La Argentina va cerrando el ciclo de la hipocresía política. Los viejos dirigentes siguen mintiendo y los ciudadanos siguen comprando. Pero un nuevo tiempo ya empezó, aunque muchos aún se resistan
Por SIN CODIGO
Todo en la vida es cíclico. Nada dura para siempre. Hay ciclos que marcan una década o algo más, y tarde o temprano se agotan. En la Argentina parece haberse cerrado uno de los más nocivos: el ciclo de la hipocresía.
La hipocresía -esa manera de fingir cualidades o sentimientos contrarios a los que verdaderamente se tienen o experimentan- está en todos lados: en la sociedad, en la iglesia, en las relaciones personales. Pero cuando se instala en la política, el daño es devastador. Porque de esos políticos hipócritas dependen decisiones que marcan el futuro de millones de ciudadanos.
Durante décadas, los dirigentes políticos de la vieja escuela se enriquecieron en nombre de los pobres. Repiten como un mantra que “defienden a los humildes”, mientras construyen fortunas a costa de multiplicar la pobreza. Cuanto más dependiente es la gente, más poder acumulan ellos. Esa es la verdadera maquinaria de la hipocresía: un pueblo esclavizado por su propia necesidad.
La mentira como sistema
En campaña electoral, el político te mira a los ojos y te promete el oro y el moro. Y vos sabés que te está mintiendo. Sin embargo, lo votás. Es una hipocresía compartida: él finge que va a cumplir, vos fingís que le creés. Y así, se sostiene un sistema donde la esperanza se roba a fuerza de engaños.
La trampa llega a niveles insólitos: las candidaturas testimoniales. Vale aclarar que son legales, pero absolutamente ilegítimas. Es como pagarle a un médico prestigioso para que te atienda y que, llegado el momento, te reciba un practicante. Una estafa con todas las letras, avalada por la política.
En Tucumán, por ejemplo, un gobernador encabeza una lista a diputado nacional sabiendo que nunca asumirá. No es candidato, es cartel publicitario. Usa su nombre para arrastrar votos y, una vez ganada la banca, se la entrega a otros que el pueblo no hubiera elegido. Hipocresía en estado puro.
La sociedad también juega su papel. Exige renovación, caras nuevas, ideas diferentes. Pero cuando alguien aparece fuera del esquema tradicional, se lo descalifica con la frase: “a ese nadie lo conoce”. Entonces se prefiere lo “conocido”, aunque lo conocido nos haya condenado a la decadencia. La comodidad de la miseria se vuelve costumbre.

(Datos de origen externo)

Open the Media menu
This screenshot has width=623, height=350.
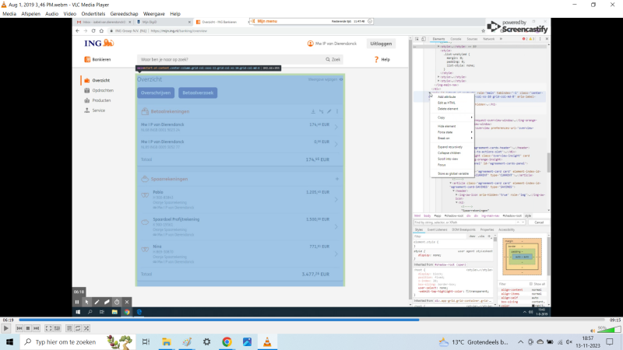[x=9, y=13]
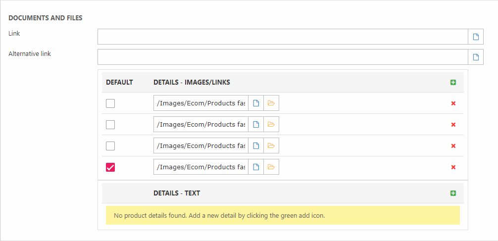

El mito del Estado presente
El “Estado presente” es la gran mentira. En realidad usado como slogan de campaña. Si hubiera funcionado, hoy tendríamos autopistas modernas de punta a punta del país. Hospitales públicos mejores que las clínicas privadas, con médicos peleando por entrar en ellos. Escuelas en condiciones dignas, sin chicos que sufran calor en verano o frío en invierno.
La realidad es otra: para acceder a cualquier beneficio del Estado hay que tener contactos, pagar favores o entregar coimas -en muchos casos-. El “Estado presente” es, en verdad, corrupción presente.
La hipocresía política y social ha llegado a un límite. El ciclo está agotado. Un nuevo tiempo se abre, aunque la resistencia al cambio sea feroz. Porque dejar atrás la comodidad de la dependencia para abrazar la cultura del trabajo, el ahorro y la autonomía individual cuesta. Y duele.
Pero no hay otro camino: el progreso real solo llega cuando cada ciudadano se convierte en dueño de su destino, y no en rehén de un Estado hipócrita y corrupto.
Basta de hipocresía. Un nuevo ciclo ha comenzado. El que no lo entienda, quedará atrapado en un país que ya no existe.